Required work:
Every line from the top of the records through the line containing "Task: Click Add filters button" should be retyped exactly; the pictures should not.

== Data listing ==

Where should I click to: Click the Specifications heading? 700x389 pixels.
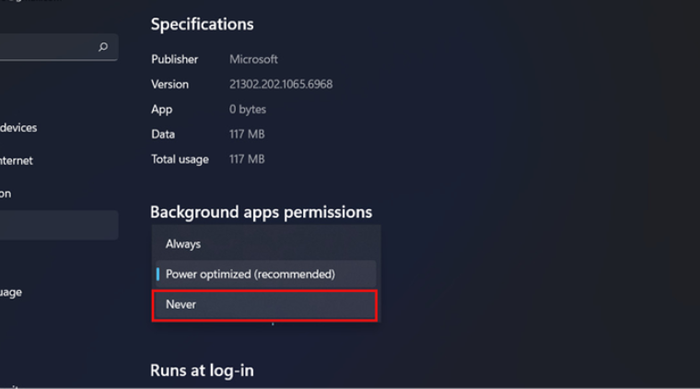tap(202, 24)
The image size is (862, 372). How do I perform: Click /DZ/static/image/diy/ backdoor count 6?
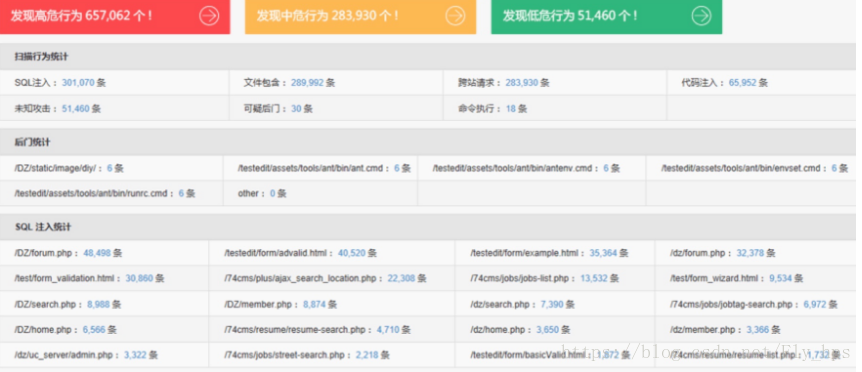[109, 168]
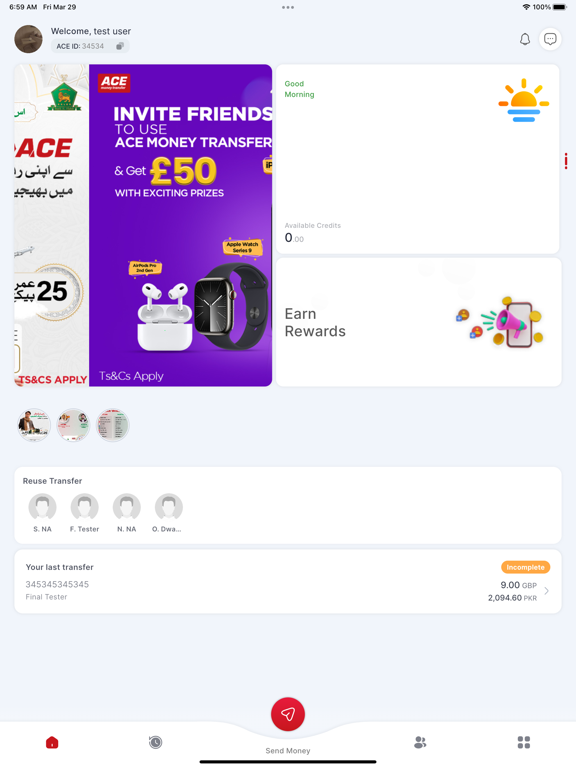This screenshot has height=768, width=576.
Task: View the second story circle
Action: pyautogui.click(x=73, y=425)
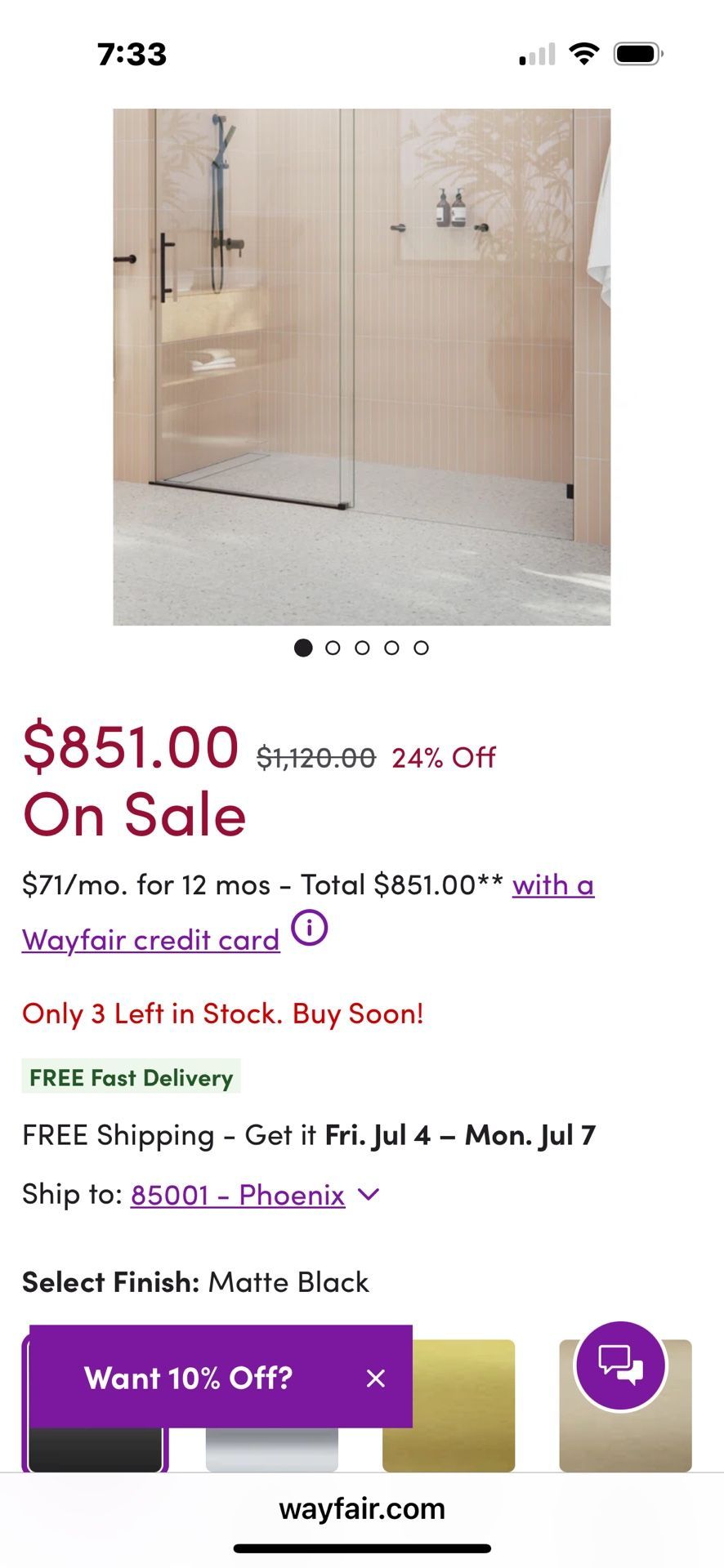
Task: Tap the currently filled first carousel dot
Action: (303, 648)
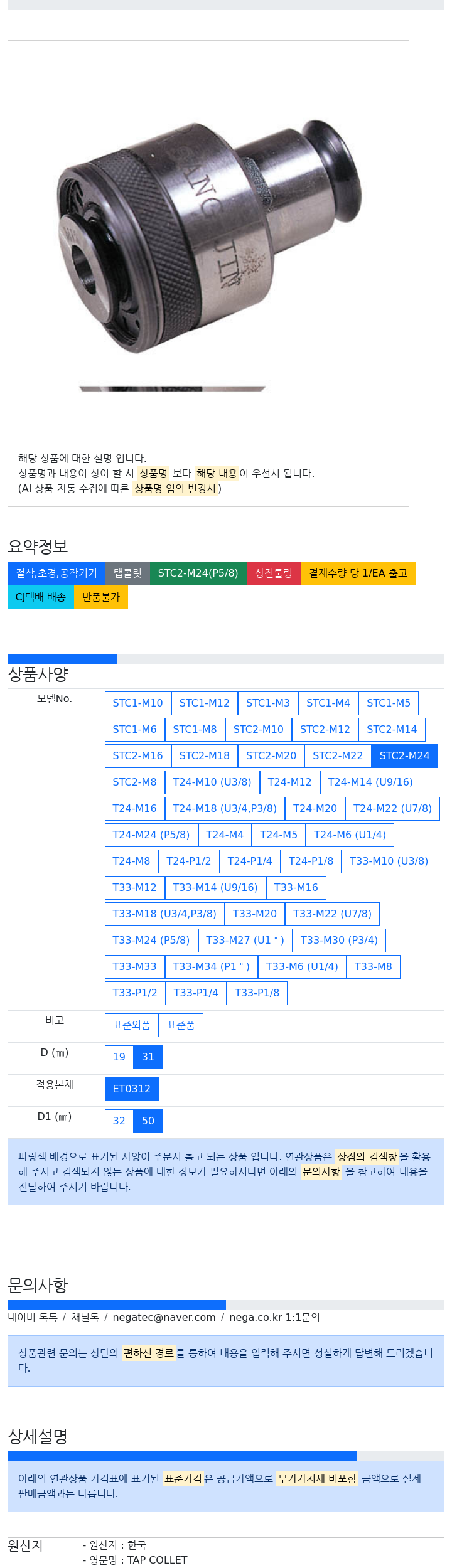Click the tap collet product image
This screenshot has width=452, height=1568.
coord(208,238)
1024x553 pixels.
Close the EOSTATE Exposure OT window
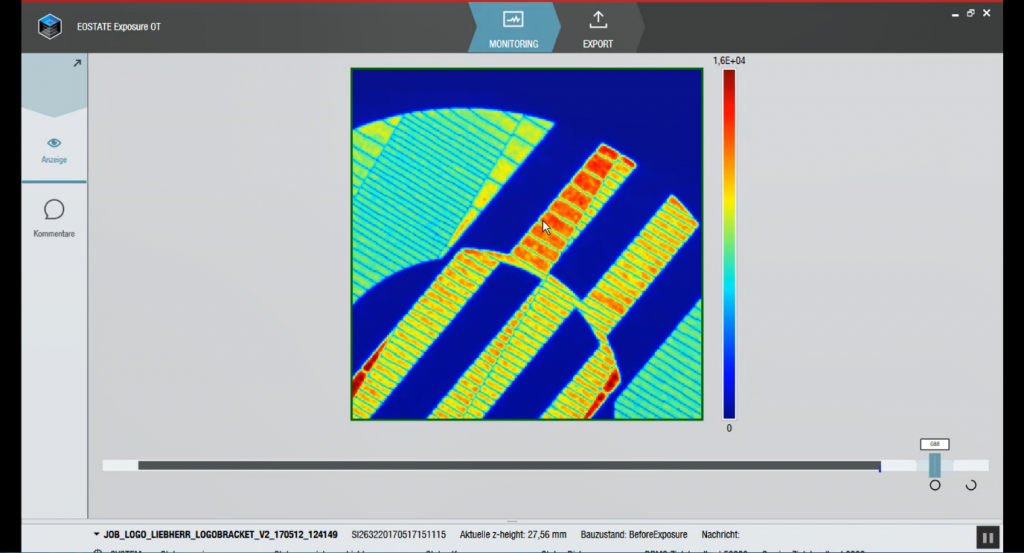click(x=988, y=13)
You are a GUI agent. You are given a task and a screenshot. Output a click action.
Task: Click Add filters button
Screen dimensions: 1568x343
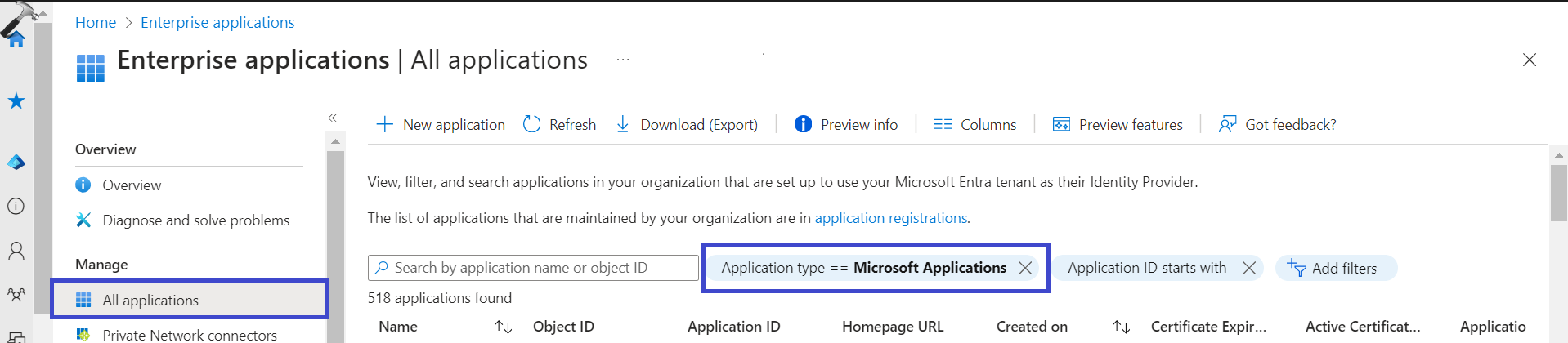[x=1335, y=268]
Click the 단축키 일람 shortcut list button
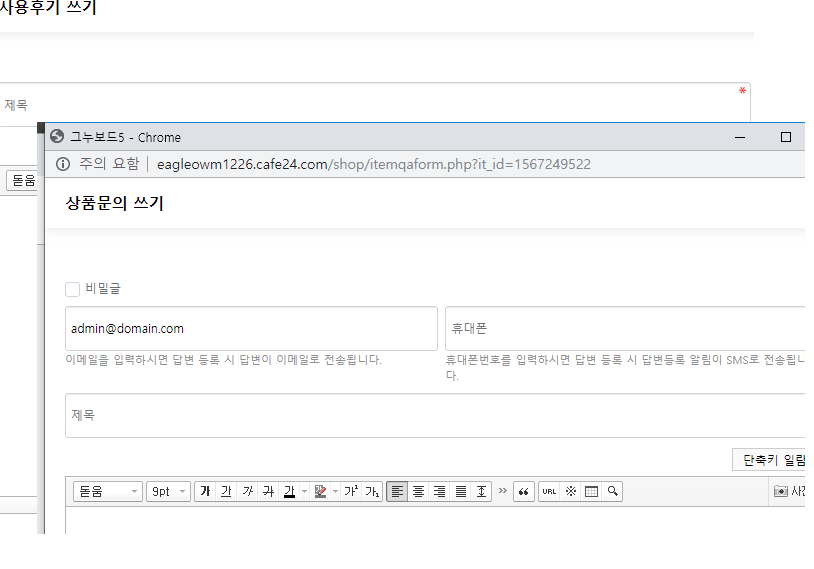814x569 pixels. (x=770, y=460)
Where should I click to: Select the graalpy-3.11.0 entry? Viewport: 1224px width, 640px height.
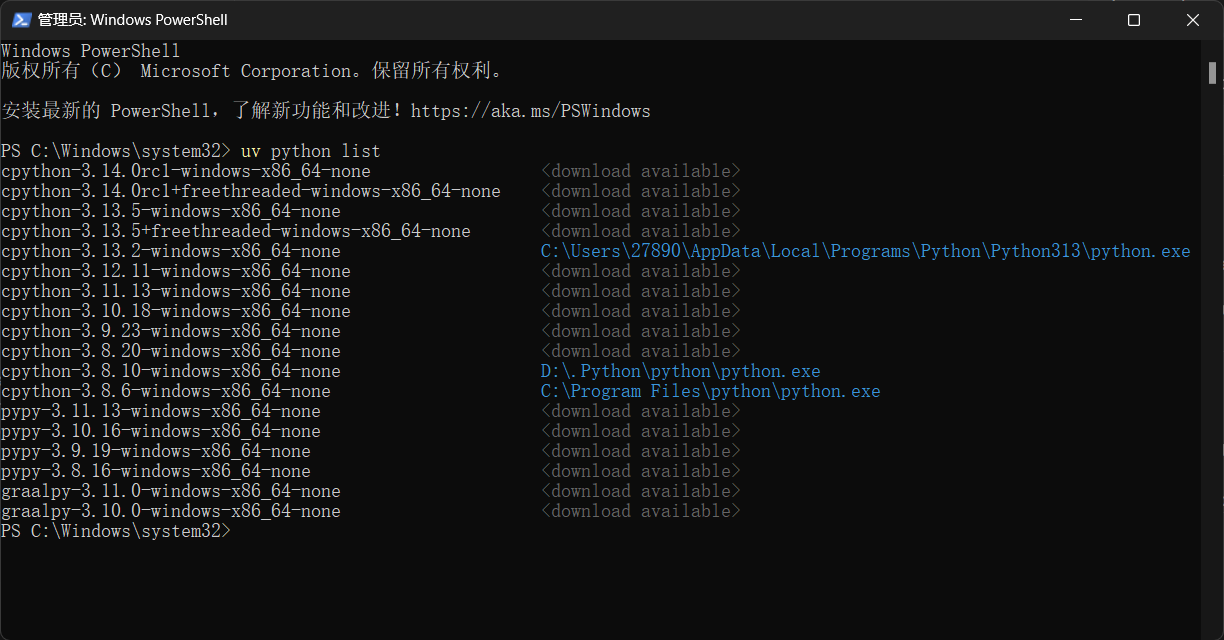[170, 491]
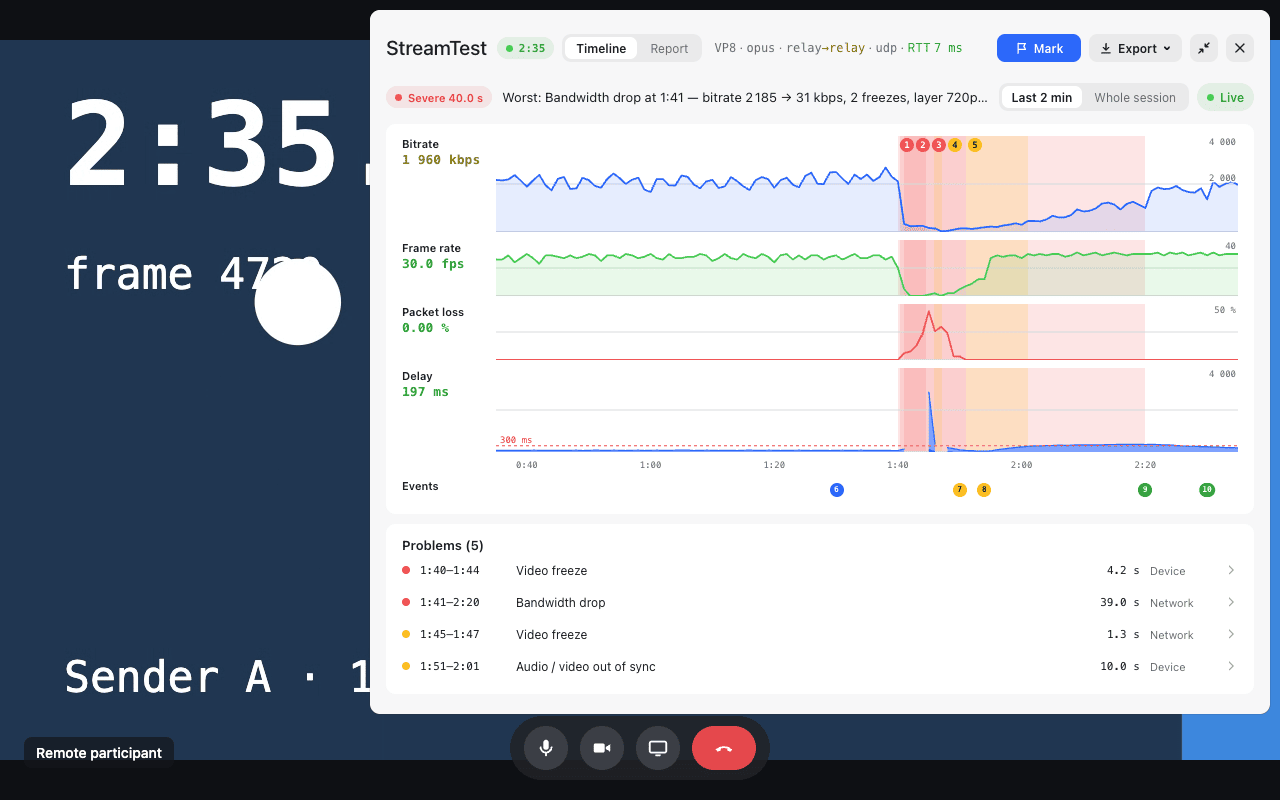Open the Export dropdown menu
The image size is (1280, 800).
point(1135,48)
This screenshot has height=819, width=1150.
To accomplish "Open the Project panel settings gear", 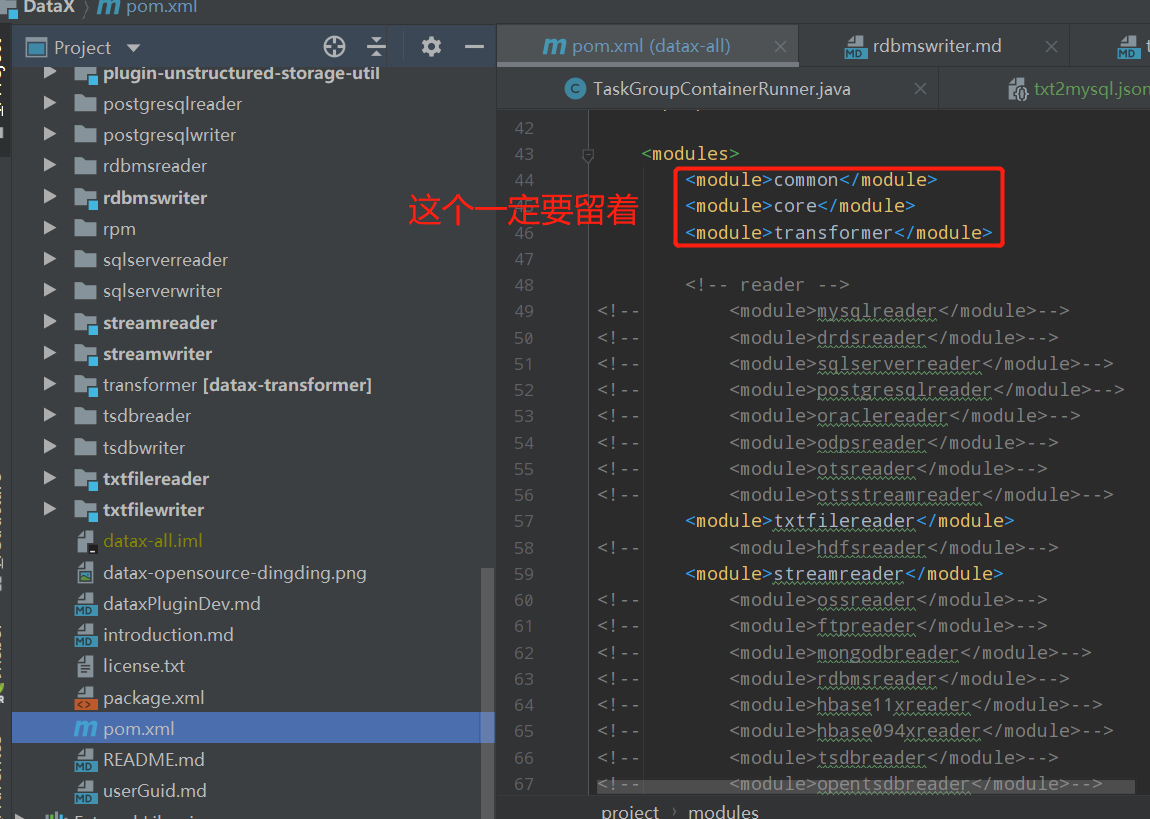I will [430, 46].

===

Expected answer:
Where should I click to: Click the Specifications heading? 700x389 pixels.
tap(202, 24)
The image size is (862, 372). How do I perform: Click /DZ/static/image/diy/ backdoor count 6?
[109, 168]
This screenshot has height=768, width=576.
Task: View the second story circle
Action: pyautogui.click(x=73, y=425)
Task: Tap the currently filled first carousel dot
Action: (303, 648)
Click the tap collet product image
This screenshot has width=452, height=1568.
coord(208,238)
1024x553 pixels.
Close the EOSTATE Exposure OT window
click(x=988, y=13)
You are a GUI agent. You are given a task and a screenshot. Output a click action.
Task: Click Add filters button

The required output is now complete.